The Embassy of Belarus in Kyiv is the diplomatic mission of Belarus in Ukraine.

History 
Diplomatic relations between Ukraine and Belarus established December 27, 1991. Embassy of Ukraine in Belarus was launched June 30, 1992. Belarus embassy in Kyiv was opened October 12, 1993.

History of the embassy building
The mansion, on the basis of which a new complex of buildings and structures of the Embassy of the Republic of Belarus in Kyiv was formed, was designed by the famous Kyiv architect Vasyl Osmak and is located in the Shevchenkivskyi district of Kyiv at Mykhailo Kotsyubynskoho Street, 3. It has had its modern name since 1939 in honor of the 75th anniversary of the birth of Ukrainian writer Mykhailo Kotsyubynsky, author of the novel , and others. The mansion is an architectural monument.

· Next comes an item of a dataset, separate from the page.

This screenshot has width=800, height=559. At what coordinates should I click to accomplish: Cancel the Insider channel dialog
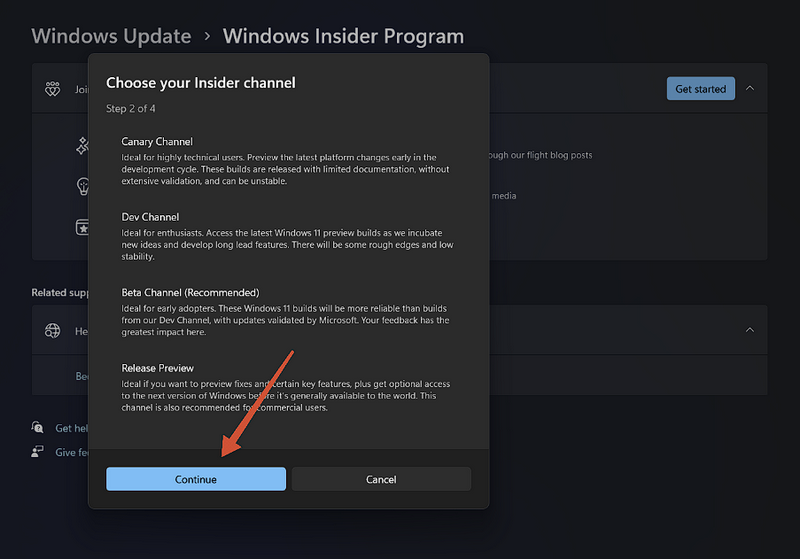coord(381,479)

A two-storey building with a ground floor, which was previously used as a residential building, where at the end of the 19th and the first half of the 20th century lived Mykhailo Dieterichs – surgeon, doctor of medicine, professor of Kyiv University of st. Vladimir. The building has a r-shaped configuration with access to the courtyard in the right part of the main facade.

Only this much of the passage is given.